Trent Reznor is undoubtedly a Renaissance man, but he’s not always creatively successful. One of the most musically and economically influential artists of the past two and a half decades, especially through his work with Nine Inch Nails, Reznor hasn’t undergone the same stylistic transitions as some of his contemporaries, but has delved into a variety of simultaneous mediums, from video games to film scores.
His most recent project, How To Destroy Angels, features his wife Mariqueen Maandig, his The Social Network and Girl With the Dragon Tattoo score partner Atticus Ross, and art director Rob Sheridan. After releasing an EP in 2010 and another last year, How To Destroy Angels finally release their debut full-length album, Welcome Oblivion, in 2013. While it never reaches the nadir of some of Nine Inch Nails’ most laughably bad tracks, the best songs on the album don’t reach the transcendent heights of classic Nine Inch Nails either.
Frustratingly, Welcome Oblivion is muddled and disjointed because it never really builds forward from its ideas.
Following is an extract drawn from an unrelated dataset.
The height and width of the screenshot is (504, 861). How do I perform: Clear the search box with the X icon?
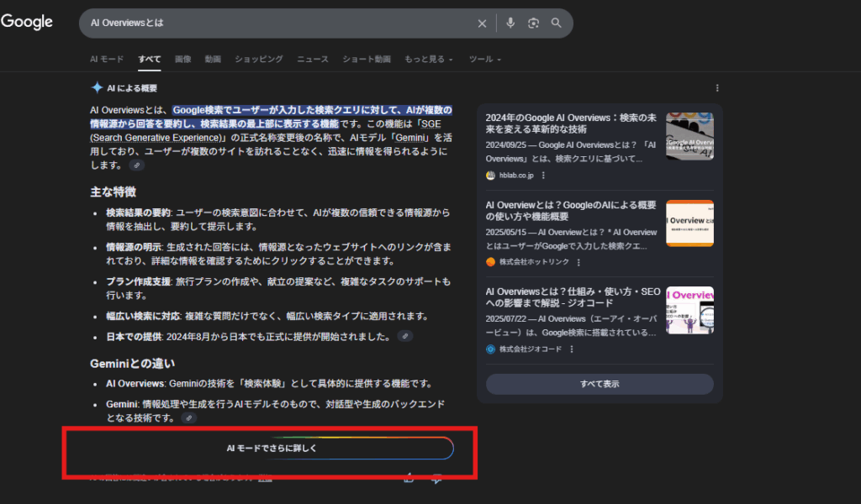482,24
The album is cohesively boring; its sound is static, robotic, and strikingly unemotional. Sequentially, its lack of change, or arc, results in malaise. From the start it sets up an aesthetic that never really shifts; on opener The Wake-Up, we’re introduced to Maandig’s voice, one that’s essentially a microcosm for the album as a whole – sonically pleasing but neither dangerous nor fun, and entirely cold. The Wake-Up transitions into Keep it Together, a song that’s initially creepy and interesting when Maandig sings and when she harmonizes with her husband, but eventually loses your attention when Reznor takes over on vocals. Later, Maandig’s cheerleader screams on the album’s title track’s transition into a light airiness that’s reminiscent of, but ultimately not as captivating as, Phantogram’s Sarah Barthel.
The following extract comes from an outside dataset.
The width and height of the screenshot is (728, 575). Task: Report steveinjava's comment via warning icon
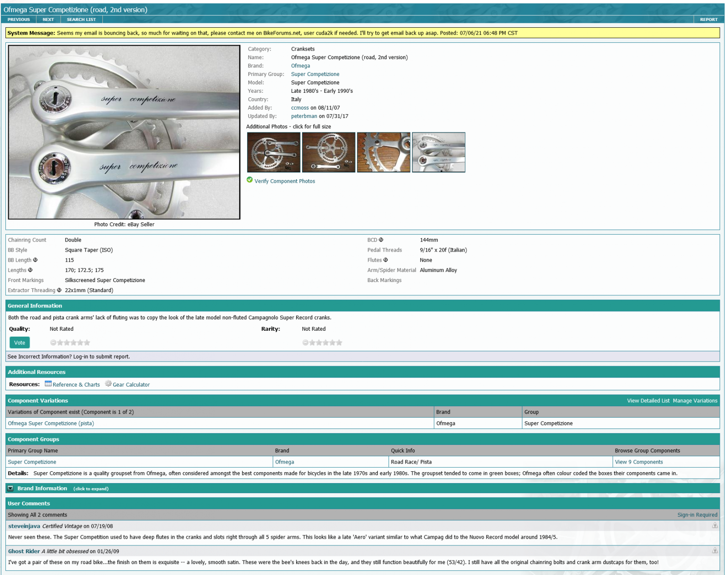714,525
Occasionally a wildcard pops up, like the Maandig-led Ice Age, a minimal, acoustic hymnal banjo track that makes the next track, the skronky, piano-and-string-laden, vocoded On the Wing, that much more interesting, simply for reasons of variance. The krautrock of Recursive Self-Improvement is certainly a change too, but Recursive Self-Improvement sounds like a music student’s attempt to create a piece inspired by a Kraftwerk deep cut. Overall, after any interesting sequence, Welcome Oblivion retreats back into its musical shell. Its closest thing to an accessible song and a potential hit, auto-tuned lead single How Long?, is certainly catchy and will find itself on alternative rock radio stations, even if it is neither particularly creative nor risky.
Nearing the end of Welcome Oblivion, one is not in the mood to listen to its longest track. But therein lies Hallowed Ground, a slow, seven-minute track that calms the panic you never experienced. It doesn’t work on its own either, because it’s so repetitive. In contrast, some of the songs on Welcome Oblivion are good on an individual level. Together, however, Welcome Oblivion’s songs don’t function as a collective artistic statement.
If How To Destroy Angels continue to make music, EPs might work better than full-length albums, lest they are remembered as a side project at best and forgotten at worst. Simply, Welcome Oblivion might have worked with some edits, but ultimately fails as an LP. Instead of a transformative listening experience that allows you to wallow in your own bleak thoughts, it’s is a disappointedly depressing one. At least it might motivate you to get over your ennui. Or to listen to The Downward Spiral.